[TEXTO DE REFERENCIA]

==*==

La otra cara de la moneda, por lo tanto, es tratar las hierbas como aliadas. Las hierbas tienen muchas utilidades y funciones en nuestros ecosistemas agrarios. Una de estas funciones es prevenir la erosión. Cuando la tierra está cubierta y gracias a sus raíces, facilita la infiltración de agua y previene la escorrentía. Facilita el ciclo de nutrientes que se absorben mediante sus raíces y se emiten a través de sus hojas, de otro modo tendríamos que aportar de manera forzada con nuestro trabajo. Las hierbas también aportan materia orgánica que se irá descomponiendo y produciendo carbono y, por tanto, aumentando la capacidad de retención de agua, también. Y eso, en su parte aérea nos aporta biodiversidad que repercute, a su vez, en la biodiversidad del suelo.
Los beneficios son muchísimos, desde los aspectos biológicos y la formación de humus (la biodiversidad) como a nivel ambiental, de erosión, de reciclaje del agua, de depósito de agua, de regulación térmica… entre otros. Lo que cabe ver es cómo la gestionamos para que no interfiera en nuestro trabajo. Pero lo que está claro es que tal vez no se trata de malas hierbas, como se creía hasta hace poco.

==*==

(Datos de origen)
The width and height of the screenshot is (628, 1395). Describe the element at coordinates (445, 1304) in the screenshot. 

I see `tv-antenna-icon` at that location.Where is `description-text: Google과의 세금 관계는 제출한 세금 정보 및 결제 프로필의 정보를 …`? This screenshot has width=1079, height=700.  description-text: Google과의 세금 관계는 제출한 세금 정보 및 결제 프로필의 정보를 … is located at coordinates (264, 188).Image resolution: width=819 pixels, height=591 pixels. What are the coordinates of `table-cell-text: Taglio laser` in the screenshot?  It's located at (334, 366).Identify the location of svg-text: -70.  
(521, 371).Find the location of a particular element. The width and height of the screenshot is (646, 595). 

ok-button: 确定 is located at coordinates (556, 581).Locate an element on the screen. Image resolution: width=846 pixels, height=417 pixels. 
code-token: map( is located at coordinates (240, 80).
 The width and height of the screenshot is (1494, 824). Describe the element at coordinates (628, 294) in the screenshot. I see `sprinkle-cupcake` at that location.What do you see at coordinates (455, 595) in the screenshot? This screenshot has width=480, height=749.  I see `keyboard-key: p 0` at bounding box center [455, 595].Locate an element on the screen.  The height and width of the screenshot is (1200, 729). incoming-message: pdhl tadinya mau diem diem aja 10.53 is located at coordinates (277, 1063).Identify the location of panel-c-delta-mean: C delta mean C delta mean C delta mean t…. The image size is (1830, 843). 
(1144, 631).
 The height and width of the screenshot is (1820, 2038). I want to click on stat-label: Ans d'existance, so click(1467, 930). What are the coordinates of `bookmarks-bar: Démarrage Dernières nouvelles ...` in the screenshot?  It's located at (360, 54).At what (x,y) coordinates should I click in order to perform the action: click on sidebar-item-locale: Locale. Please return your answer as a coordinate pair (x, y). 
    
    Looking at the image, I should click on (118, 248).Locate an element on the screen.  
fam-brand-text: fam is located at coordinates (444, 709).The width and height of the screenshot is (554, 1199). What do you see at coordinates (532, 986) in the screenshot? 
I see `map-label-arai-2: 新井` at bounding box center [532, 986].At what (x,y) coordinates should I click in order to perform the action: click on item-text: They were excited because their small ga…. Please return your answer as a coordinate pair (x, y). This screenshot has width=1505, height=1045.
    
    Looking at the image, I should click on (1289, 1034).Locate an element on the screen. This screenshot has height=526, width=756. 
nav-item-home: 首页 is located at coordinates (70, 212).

==*==

[TAREAS REQUERIDAS]
a – Traduzca al inglés la siguiente oración del texto sobre las hierbas: «Una de estas funciones es prevenir la erosión.»
b – Indique si cada afirmación concuerda con el texto sobre las hierbas, respondiendo sí o no y citando literalmente las palabras del texto que lo determinan. (i) Las hierbas previenen la escorrentía. (ii) Las hierbas reducen la capacidad de retención de agua. (iii) El texto sostiene con certeza que se trata de malas hierbas.
Los registros constituyen un material independiente del texto.

[RESPUESTAS ESPERADAS]
a – One of these functions is to prevent erosion.

b –
(i) Sí: «facilita la infiltración de agua y previene la escorrentía».
(ii) No: «aumentando la capacidad de retención de agua».
(iii) No: «tal vez no se trata de malas hierbas, como se creía hasta hace poco».